● Extrait choisi
#####

Titre 3  La violation par la Grande-Bretagne du droit international coutumier de la décolonisation

 

          Conformément à l’accord secret anglo-américain conclu en 1961 entre Harold Macmillan et John Fitzgerald Kennedy, le gouvernement de Londres a tout mis en œuvre pour amputer les Chagos de la colonie anglaise de Maurice avant son accession à la souveraineté et pour les dépeupler sans l’assentiment de leurs habitants. Réalisée moins de trois ans avant l’indépendance de Maurice – proclamée le 12 mars 1968 –, l’excision des Chagos est certes conforme au droit interne anglais : le décret-loi du 8 novembre 1965 a en effet été édicté en application du Colonial Bounderies Act de 1895. Mais ce texte réglementaire méconnaît le droit international de la décolonisation et notamment le principe coutumier de l’intangibilité des frontières coloniales ainsi que le « droit des peuples à disposer d’eux-mêmes », tel qu’il est inscrit dans la Charte des Nations unies. Cette violation des règles du droit international au détriment des Chagossiens et de Maurice est, par ailleurs, périodiquement dénoncée par le gouvernement de Port-Louis.

#####

● Données fournies
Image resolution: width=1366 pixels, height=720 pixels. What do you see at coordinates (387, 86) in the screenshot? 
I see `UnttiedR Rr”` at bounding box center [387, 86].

#####

● Consignes de travail
(a) Les affirmations suivantes concordent-elles avec l'extrait sur l'excision des Chagos ? (i) L'indépendance de Maurice a été proclamée le 12 mars 1968. (ii) L'excision des Chagos est contraire au droit interne anglais. (iii) Le dépeuplement des Chagos a eu lieu avec l'accord de leurs habitants. Répondez à chacune par oui ou par non en citant les mots décisifs de l'extrait.
(b) Poursuivez l'extrait sur l'excision des Chagos à partir de sa dernière phrase.
Les données n'ont aucun rapport avec l'extrait sur l'excision des Chagos.

● Réponses successives
(a)
(i) Oui : « proclamée le 12 mars 1968 ».
(ii) Non : « l’excision des Chagos est certes conforme au droit interne anglais ».
(iii) Non : « pour les dépeupler sans l’assentiment de leurs habitants ».

(b)
         

          Ainsi, le Premier ministre mauricien, Anerood Jugnauth, a-t-il une nouvelle fois, le 11 novembre 2001, revendiqué à l’Assemblée générale de l’ONU le groupe des Chagos en invoquant le droit international de la décolonisation avant d’insister sur la situation particulièrement critique des Chagossiens : « Nous nous préoccupons également des souffrances de tous ces Mauriciens que l’on appelle “Ilois” et qui, en violation flagrante de leurs droits fondamentaux, ont été évincés de force par la puissance coloniale des îles qui forment l’archipel. Nous appuyons leur revendication légitime pour que des mesures appropriées soient prises [12]. »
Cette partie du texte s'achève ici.